The North Fork Yuba River has been fishing very well from morning to early afternoon, then for the evening hatch. Water temps in the upper watershed are still on the cold side from 56 to 61 degrees, they will be a little higher the more one travels downstream. I’m very surprised how much water is still flowing down the river for the middle of July, and in the tighter sections with a steeper gradient, the water level is a tad high with less fishable water. The many springs that come into the river are pumping out good volumes of 42 to 46 degree crystal clear subterranean water. Fishing pressure has been moderate in the more easy access areas, and extremely light in the more remote sections.
It doesn’t get much better than this. Dry flies and eager small wild rainbows, wet wading in the cool water, and amazing flora and fauna. Rattlesnakes are out and I ran into the same snake in the exact same area as the past three years. I’ve decided to name him Larry since we seem to see each other so much. Larry did not coil this time or rattle, and just quietly moved back to his den. I like it when they do that. Fishing wise it’s been so damn fun for my guests and I. 1 to 3wt. rods, a good floating line like RIO’s “Light Line” series, and a 7.5 foot leader is all that is needed. You can fish a dropper off your dry, or just go with a single dry fly, sometimes they just want it on top and that’s when I’ll take the dropper fly off.
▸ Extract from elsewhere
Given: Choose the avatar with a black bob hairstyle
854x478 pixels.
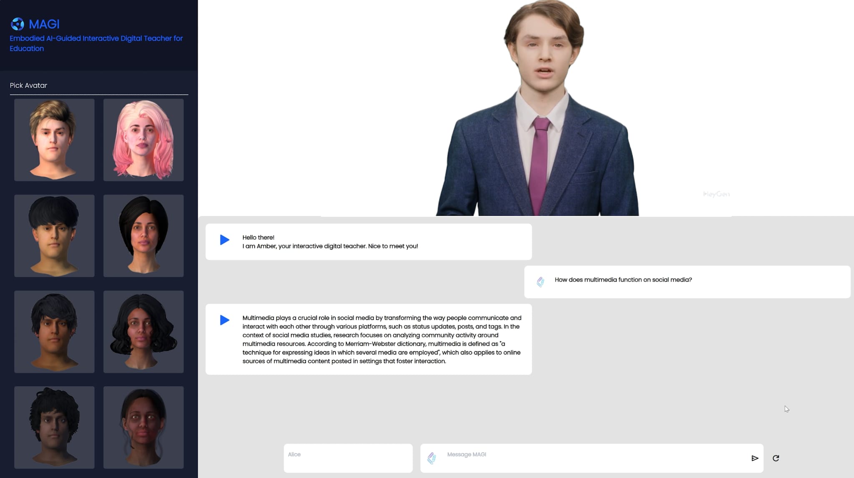Looking at the screenshot, I should 143,235.
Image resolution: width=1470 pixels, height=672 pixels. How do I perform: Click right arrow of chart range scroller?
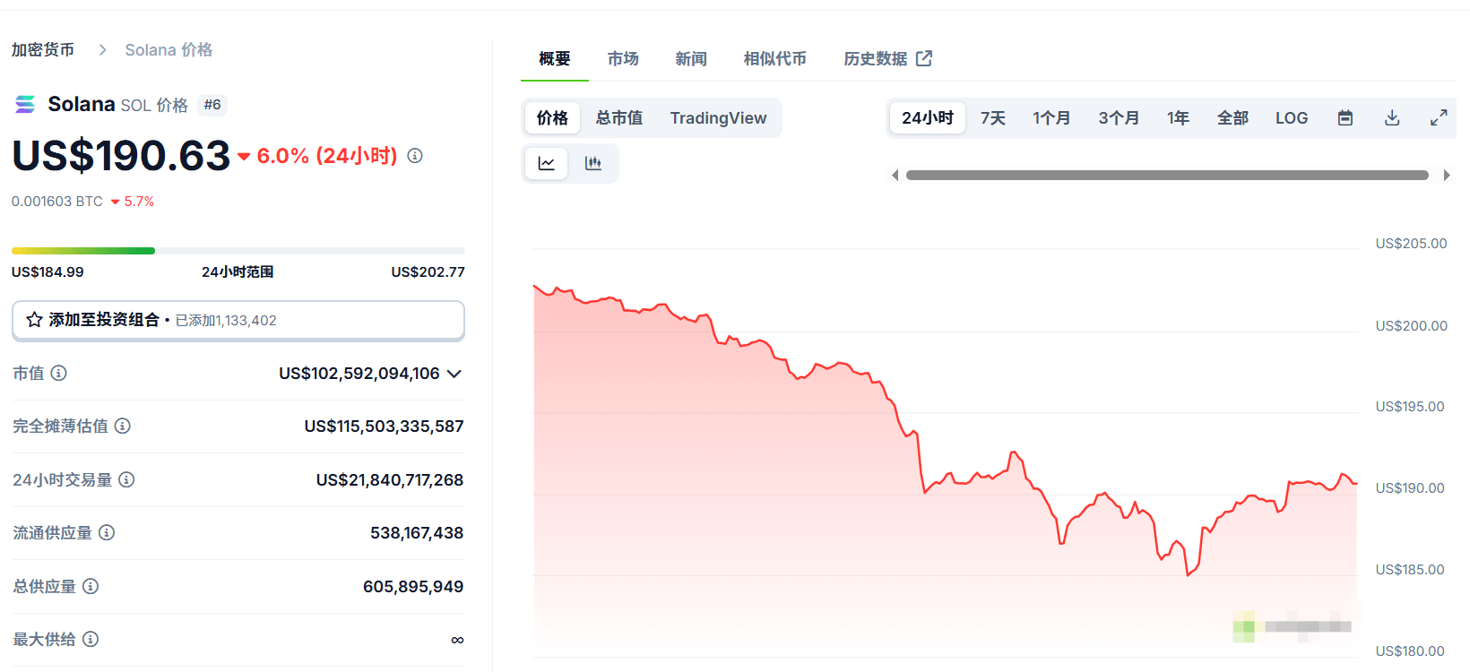point(1446,176)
Great dry fly patterns include yellow and orange Rubber Leg Crystal Stimis, Royal Wullfs, Purple Haze, E/C Caddis, Yellow Humpies, and the R/S Ant. Go to dropper flies have been Copper Johns in red, Psycho Prince, PT Flashback, and hard body ants that sink in black. The wild rainbows in the upper river have been small 4 to 10 inches, with the occasional brown. Downstream near Downieville you’ll get into bigger fish, with some planted fish. I’ve heard of some good reports in the evening down in this section with some fish from 14 to 16 inches.
Active aquatics flying around have been a few Golden Stoneflies, Yellow Sallies, PED spinners, Tricos Caddis, and Crane flies. For terrestrials it’s mainly been ants, and I have yet to see enough hoppers to warrant using one, but I’m sure they would get some grabs. It looks like the North Fork Yuba River will be in good shape for the rest of the summer. Just remember to take water temperature readings throughout the day and stop fishing when they reach 68 degrees or higher. The season is short on the NFYR, so get out there and enjoy one of the most beautiful watersheds in all of California.